Dr. Sarah Kennel joined VMFA in 2021 as the inaugural Aaron Siskind Curator of Photography and Director of the Raysor Center for Works on Paper. A specialist in nineteenth and twentieth-century photography, Kennel has curated, published, and presented widely on topics ranging from nineteenth-century French photography and historic photographic processes to European modernism and understudied women photographers. She has also written extensively on the relationship between painting and photography in nineteenth-century France and completed a dissertation on the relationship between dance and the visual arts in early twentieth-century culture.
Before joining VMFA, Kennel held positions at the High Museum of Art, Atlanta, where she most recently curated an exhibition on women photographers and the Peabody Essex Museum in Salem, Massachusetts, where she co-curated the acclaimed touring exhibition Sally Mann: A Thousand Crossings as well as a retrospective of the work of Olivia Parker. Dr. Kennel launched her curatorial career at the National Gallery of Art, Washington. There, she organized the exhibitions Charles Marville: Photographer of Paris (2013), Diaghilev and the Golden Age of the Ballets Russes, 1909–1929: When Art Danced with Music (2013), The Serial Portrait: Photography and Identity in the Past 100 Years (2012), and In the Darkroom: Photographic Processes before the Digital Age (2009). Kennel holds a doctorate and a Master of Arts in art history from the University of California, Berkeley and a Bachelor of Arts from Princeton University.
Dr. John Henry Rice, E. Rhodes and Leona B. Carpenter Curator of South Asian and Islamic Art, joined the Virginia Museum of Fine Arts in 2008. He received his B.A. in Art and Architectural History from Wesleyan University and an M.A. and Ph.D. in the History of Art from the University of Pennsylvania.
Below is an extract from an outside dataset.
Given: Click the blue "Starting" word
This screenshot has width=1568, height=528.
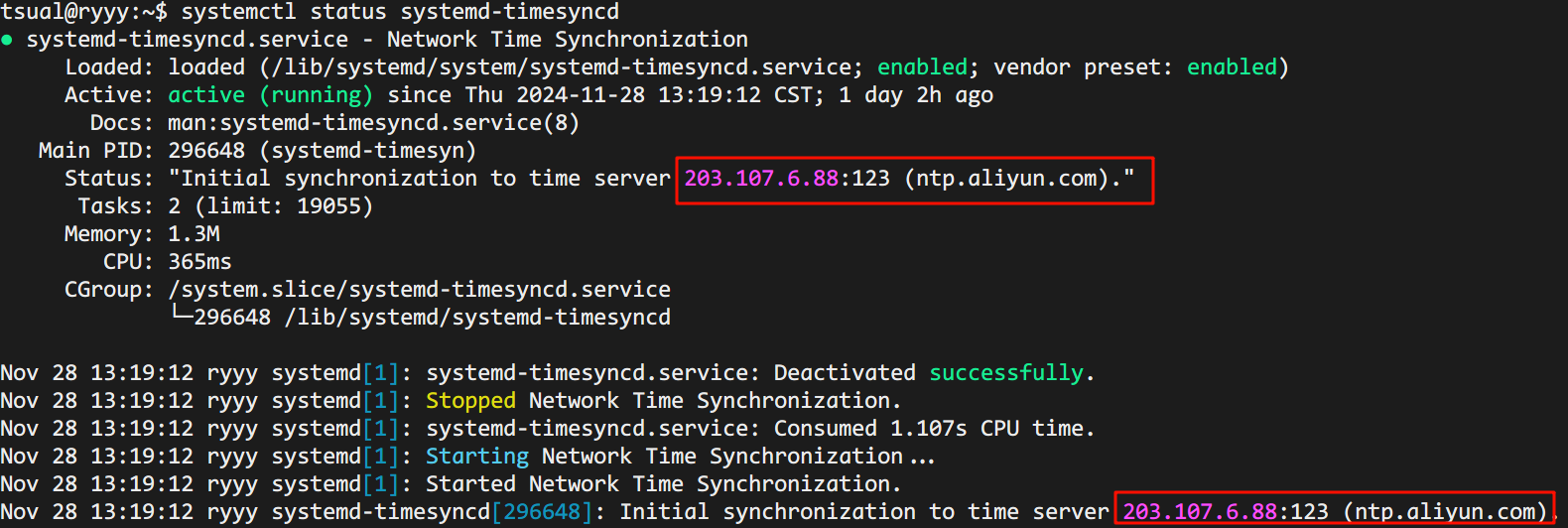Looking at the screenshot, I should point(477,457).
A specialist in medieval and early modern South Indian art and architecture, his first task at VMFA was to lead the reinstallation of its world-class South Asian and Himalayan collections. He has written and lectured on subjects as diverse as symbolic architecture, medieval sculpture, and 20th-century photography. In 2019, he co-curated the traveling exhibition Awaken: A Tibetan Buddhist Journey Toward Enlightenment and organized a focused retrospective of the work of Nepalese-born Tibetan-American artist Tsherin Sherpa in 2022 titled Tsherin Sherpa: Spirits.